- Type: Flintlock musket Percussion lock musket (conversion)
- Place of origin: United States

Service history
- In service: 1814–1865
- Used by: United States Republic of Texas (Long Republic) Confederate States
- Wars: American Indian Wars; Seminole Wars; Long's Expedition of 1820; Anti-piracy in Caribbean; Mexican–American War; American Civil War;

Production history
- Designer: Eli Whitney
- Designed: 1812
- Manufacturer: Springfield Armory Various private contractors
- Produced: 1814–1816
- No. built: c. 30,000

Specifications
- Mass: 9 lb (4.1 kg)
- Length: 58 in (1,500 mm)
- Barrel length: 42 in (1,100 mm)
- Cartridge: Paper cartridge, buck and ball/musket ball (.65/16.510 mm) undersized to reduce the effects of powder fouling
- Caliber: .69 in (17.526 mm)
- Action: Flintlock/percussion lock (conversion)
- Rate of fire: User dependent; usually 2 to 3 rounds per minute
- Muzzle velocity: 1,000 ft/s (300 m/s) to 1,200 ft/s (370 m/s)
- Effective firing range: 50 to 100 yd (46 to 91 m)
- Maximum firing range: 150 to 300 yd (140 to 270 m)
- Feed system: Muzzle-loaded
- Sights: A front sight cast into the upper barrel band

= Springfield Model 1812 Musket =

Springfield Model 1812 percussion lock conversion

The Springfield Model 1812 was a .69 caliber flintlock musket manufactured by the United States in the early 19th century.

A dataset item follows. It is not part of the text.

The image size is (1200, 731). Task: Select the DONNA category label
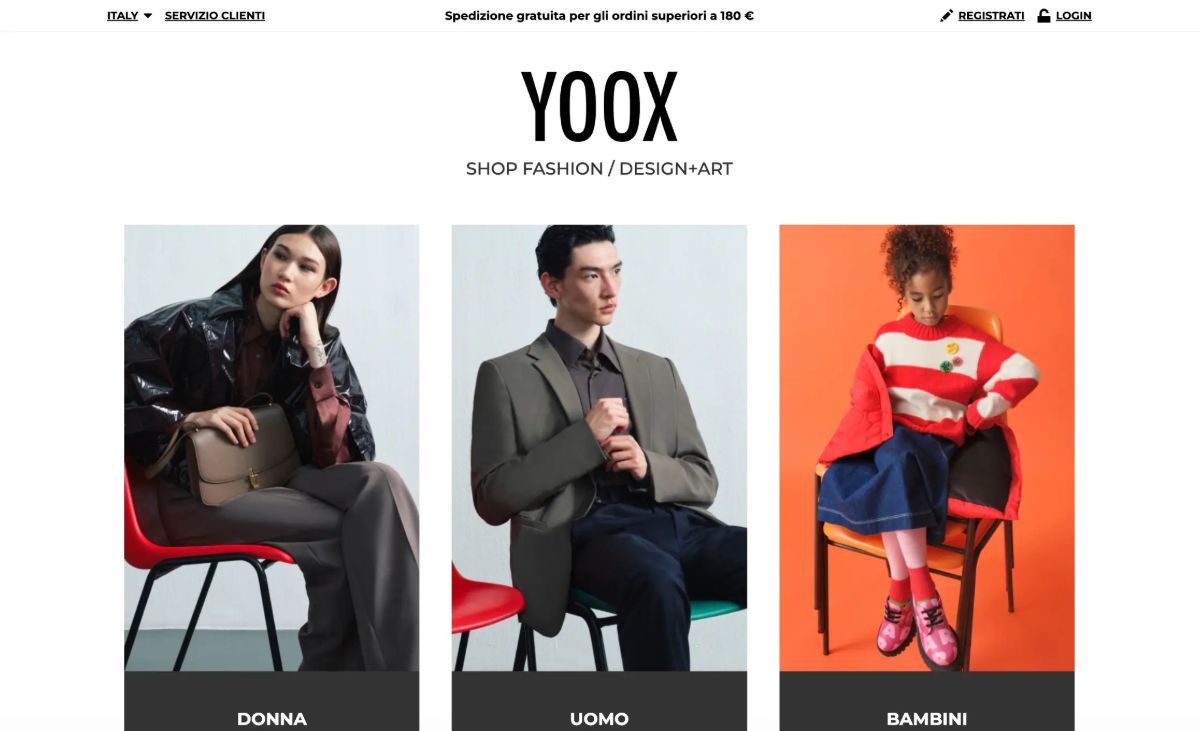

The War of 1812 revealed many weaknesses in the earlier Springfield Model 1795. The Model 1812 was an attempt to improve both the design and manufacturing process of the musket. The design borrowed heavily from the French Charleville Model 1777. The Model 1812 arrived too late to be of use in the War of 1812 but would later become standard to regular infantry and militia units. But the Springfield M1808 flintlock musket, Type II, filled the need for a weapon for new recruits.

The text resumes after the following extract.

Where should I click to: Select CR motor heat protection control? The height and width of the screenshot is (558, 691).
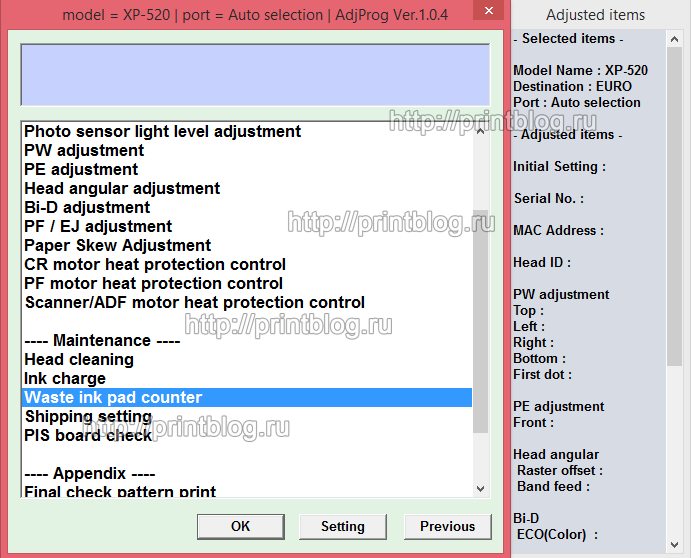[x=247, y=264]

The Model 1812 was a .69 caliber smoothbore musket, with a 42 in barrel and a 54 in stock, and a total length of 58 in. The Model 1812 was produced only at Springfield Armory and by independent contractors: the Model 1795 would continue in production at Harpers Ferry Armory into 1819.

The Model 1812 was produced in a quantity of almost 30,000 between the years 1814 and 1816.

The Flintlock Militia Musket contract, crafted by J. Bishop, manufactured circa 1832, was specifically commissioned for the Philadelphia militia, is designated as unrelated Model 12. The musket bears a resemblance to the British Brown Bess, reflecting the prevailing provincial sentiment regarding the limited standing army of that era. Produced exemplifies the significant role played by contract musket manufacturers in equipping the nascent United State militia. It was used for the Texas War of Independence.

Some Model 1812 muskets were converted to percussion lock firing mechanisms as the percussion cap system was much more reliable and weather resistant than the flintlock system used on the Model 1812 in its original configuration.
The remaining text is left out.